┌─ EXCERPT TO READ

NTSB: Fatal fire started on California dive boat as crew sleptDec 2, 2019 01:31 PM
Santa Barbara Sheriff’s Office photo
The dive boat Conception burns off the coast of California’s Santa Cruz Island on Sept. 2. Thirty-three passengers and one crewmember died in the early morning fire, all of them trapped in the bunkroom below the main deck. The boat later sank.
Shortly after 0300 on Sept. 2, a crewmember aboard the dive vessel Conception awoke to an unusual sound. He left his bunk on the ship’s upper level and saw the galley, on the main deck below, engulfed in flames.
The fire intensified as five crew searched for a way into the burning compartment, below which 34 people were trapped in a bunkroom on the lower deck. Smoke, heat and flames made those efforts impossible, the crew told National Transportation Safety Board (NTSB) investigators.
The five surviving crew ultimately abandoned the ship, which was anchored just off the north side of California’s Santa Cruz Island. The vessel later burned to the waterline. Thirty-four people died, 33 of whom were guests on a diving excursion in the Channel Islands. One victim was a crewmember sleeping in the passenger bunkroom.
In the days that followed the incident, officials from vessel owner Truth Aquatics and the surviving crew gave detailed interviews to the NTSB. The agency used these details to produce a preliminary report that does not include the probable cause. Jennifer Homendy, an NTSB board member, said that likely won’t be available for more than a year.
“I am 100 percent confident our investigators will determine the cause of this fire, why it occurred, how it occurred, and what is needed to prevent it from happening again,” she said.

└─

#### [TASK PROMPT]
From the article on the Conception dive boat fire, reproduce the passage starting at "In the days" and ending at "than a year.".

┌─ RECORD LIST

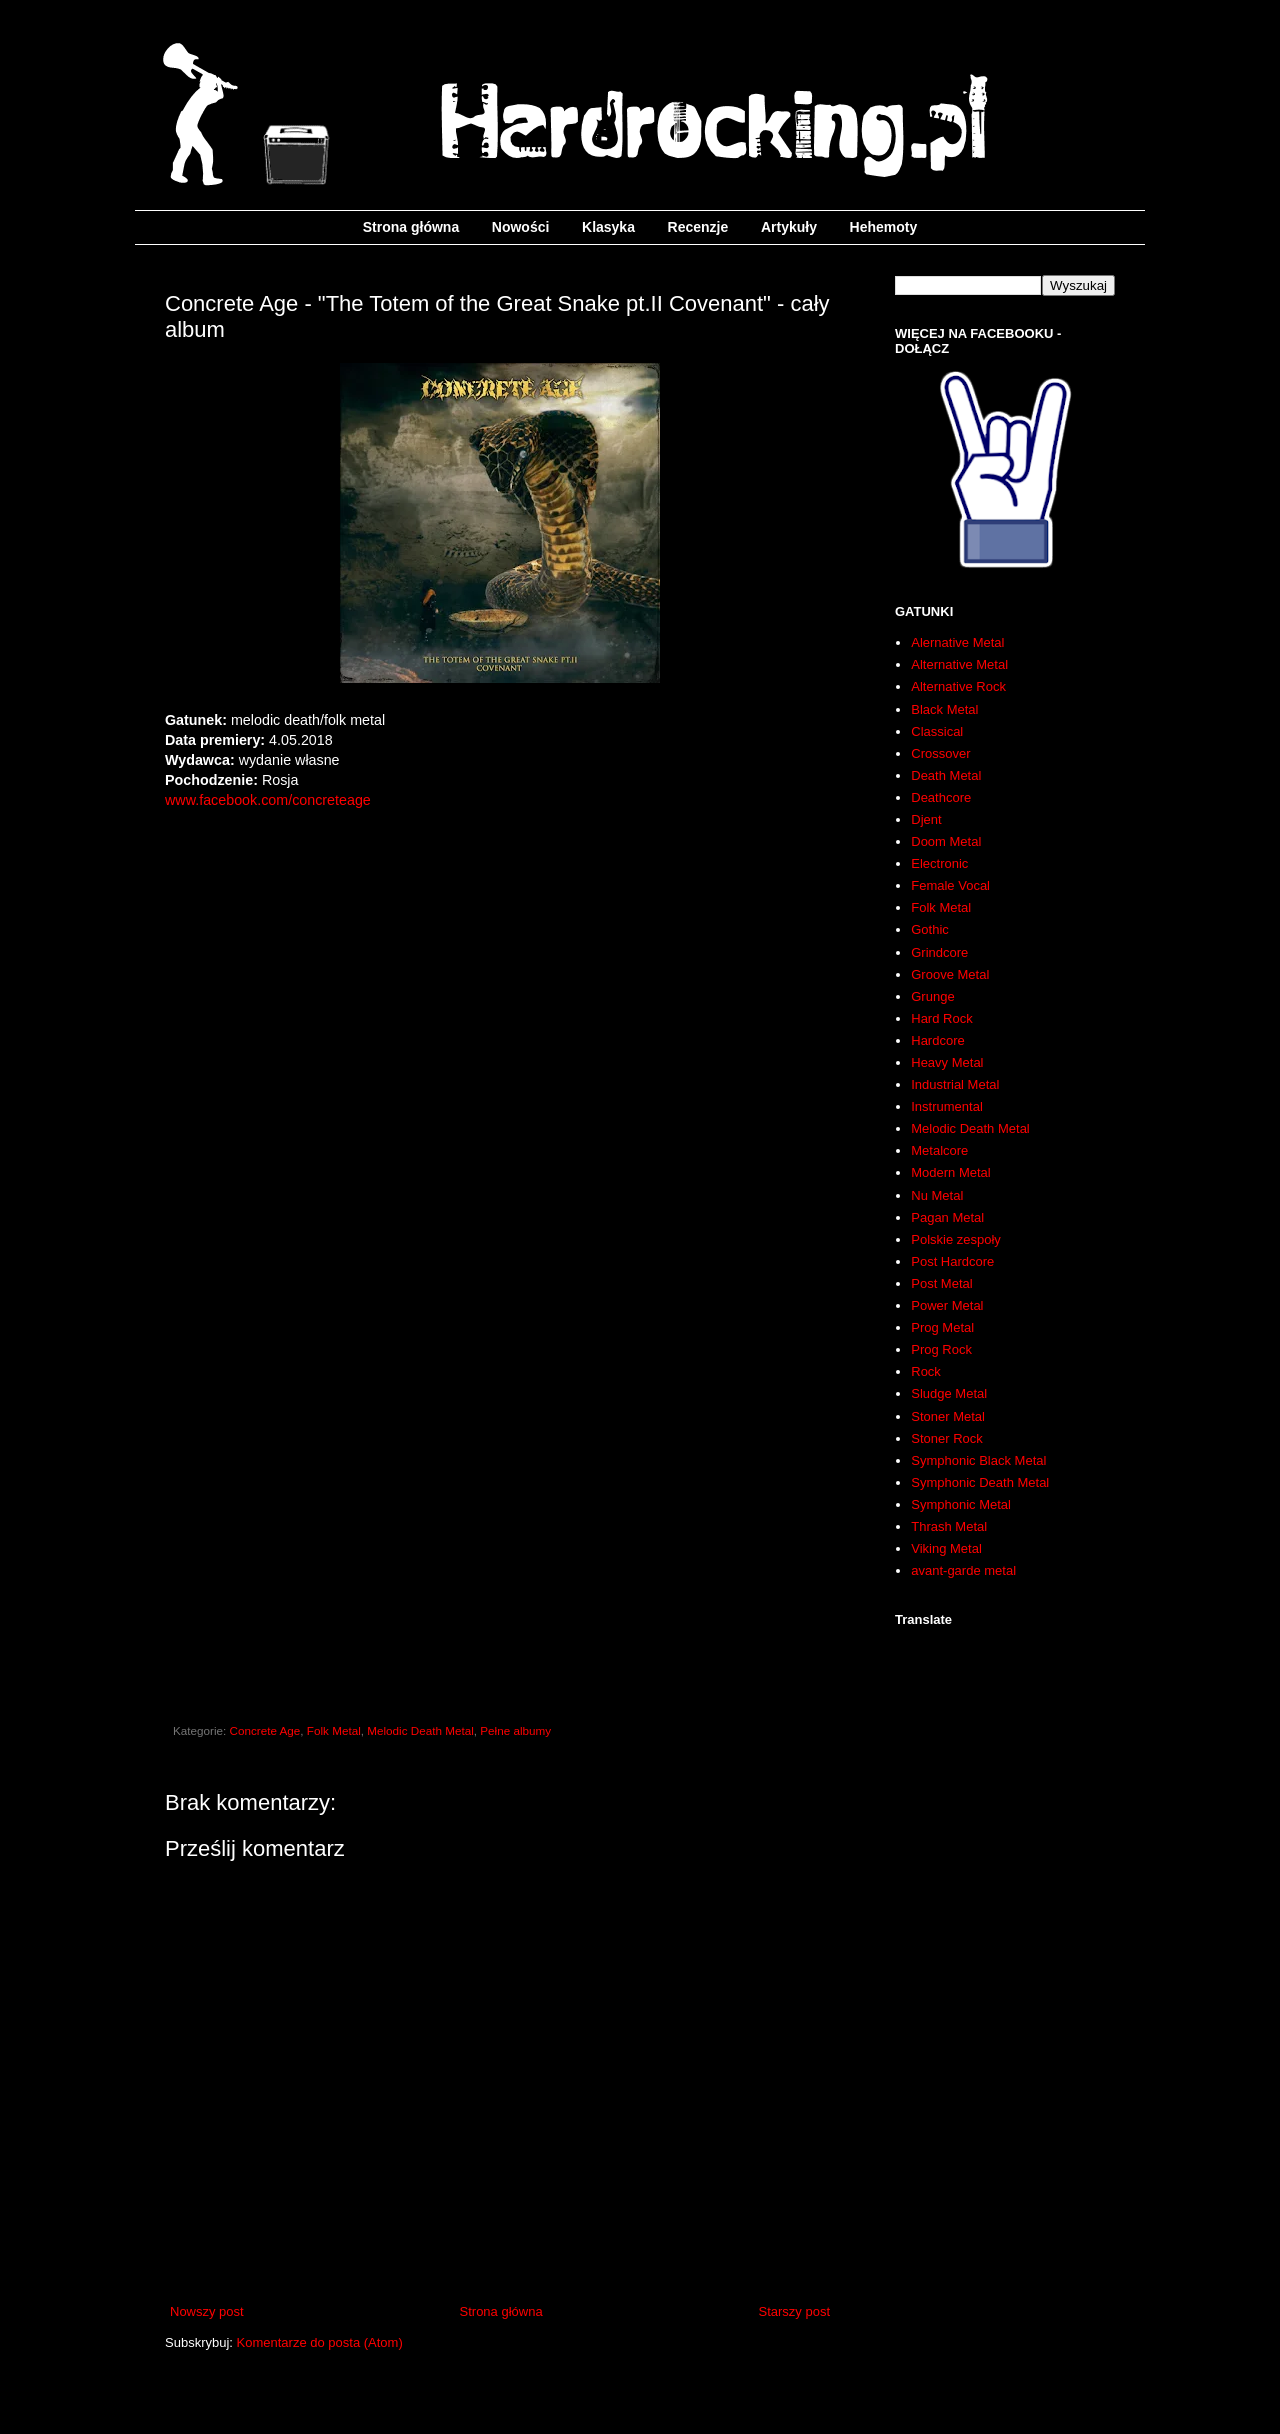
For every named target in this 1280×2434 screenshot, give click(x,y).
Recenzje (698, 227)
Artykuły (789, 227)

└─
┌─ RECORD LIST

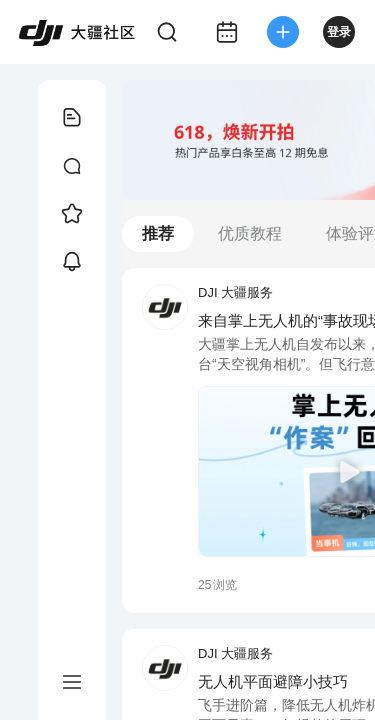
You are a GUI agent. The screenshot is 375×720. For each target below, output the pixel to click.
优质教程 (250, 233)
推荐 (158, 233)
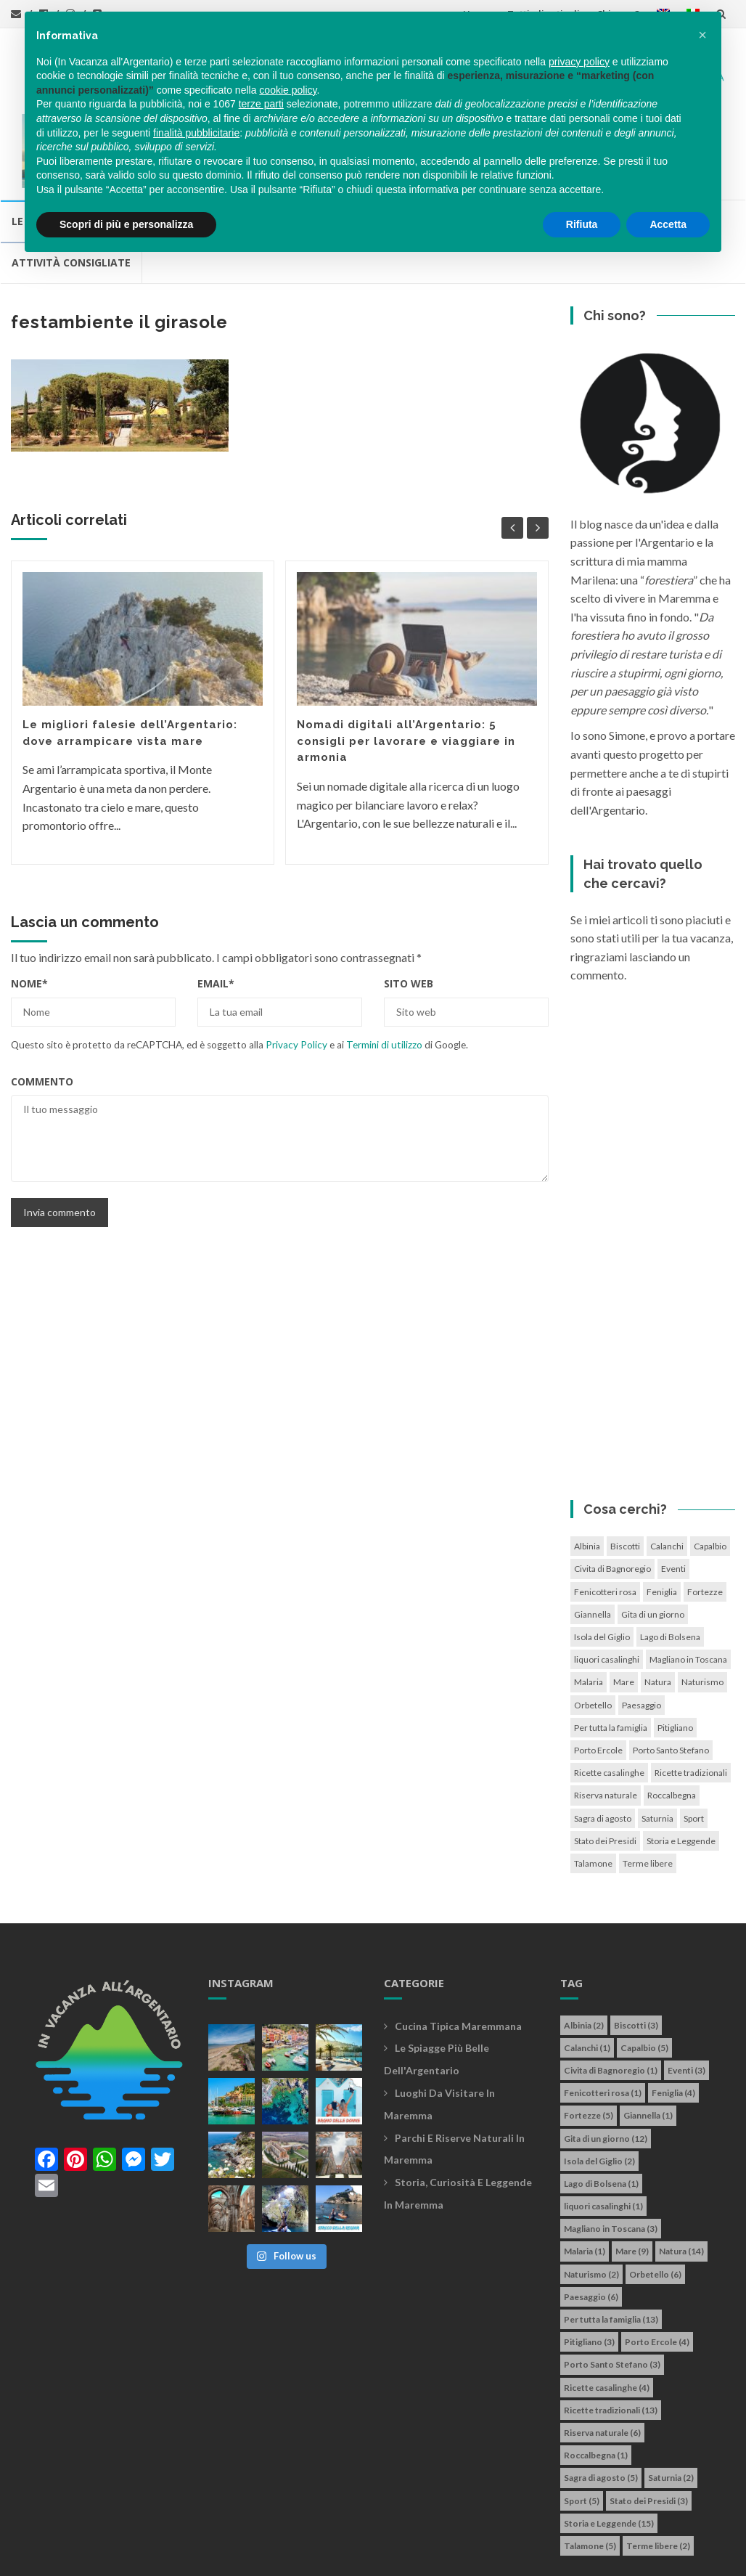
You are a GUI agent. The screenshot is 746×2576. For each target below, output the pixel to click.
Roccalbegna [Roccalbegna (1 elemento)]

└─
┌─ RECORD LIST

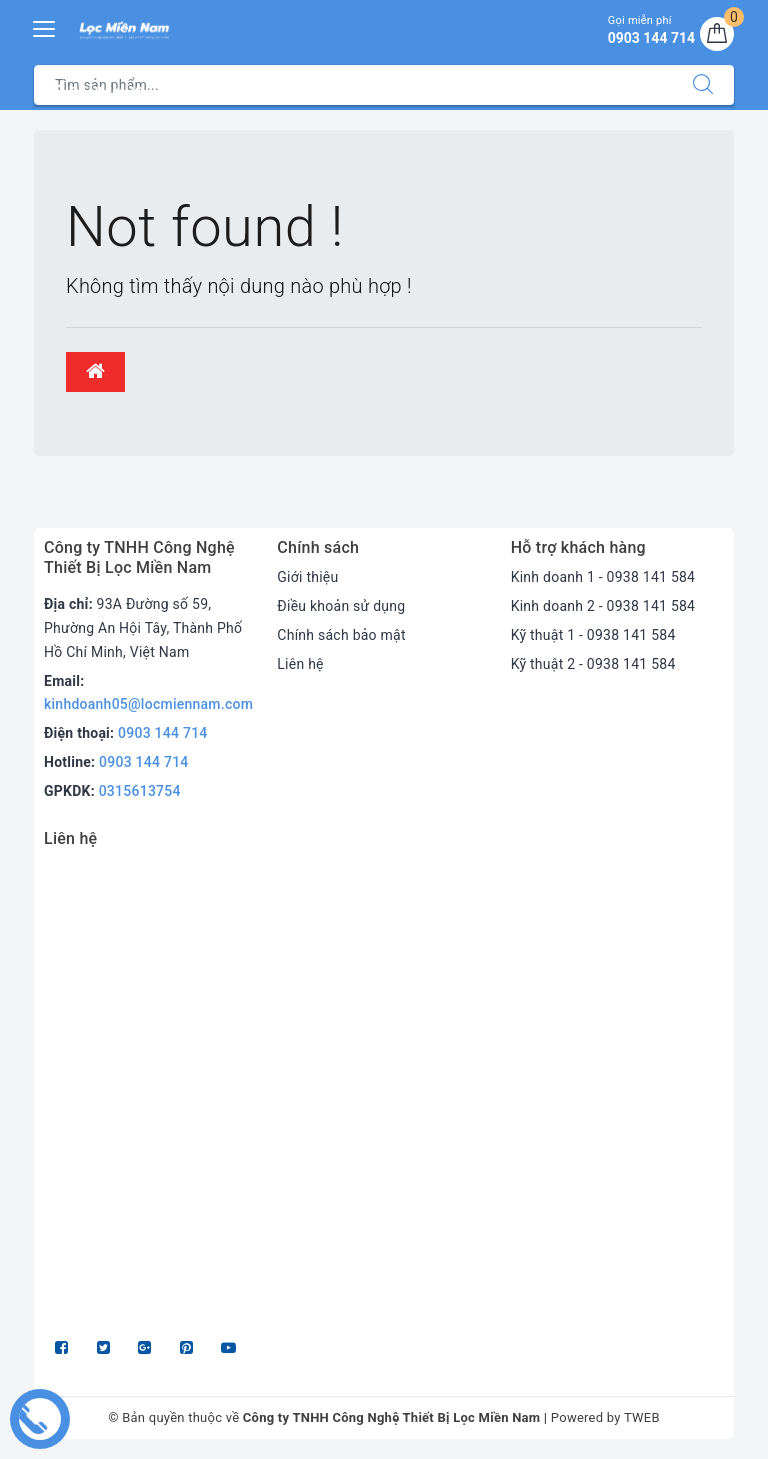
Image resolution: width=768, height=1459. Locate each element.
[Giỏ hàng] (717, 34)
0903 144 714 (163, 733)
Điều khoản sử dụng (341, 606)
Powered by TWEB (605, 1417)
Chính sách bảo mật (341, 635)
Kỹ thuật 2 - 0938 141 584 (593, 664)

└─

#### [SOLUTION TO THIS TASK]
In the days that followed the incident, officials from vessel owner Truth Aquatics and the surviving crew gave detailed interviews to the NTSB. The agency used these details to produce a preliminary report that does not include the probable cause. Jennifer Homendy, an NTSB board member, said that likely won’t be available for more than a year.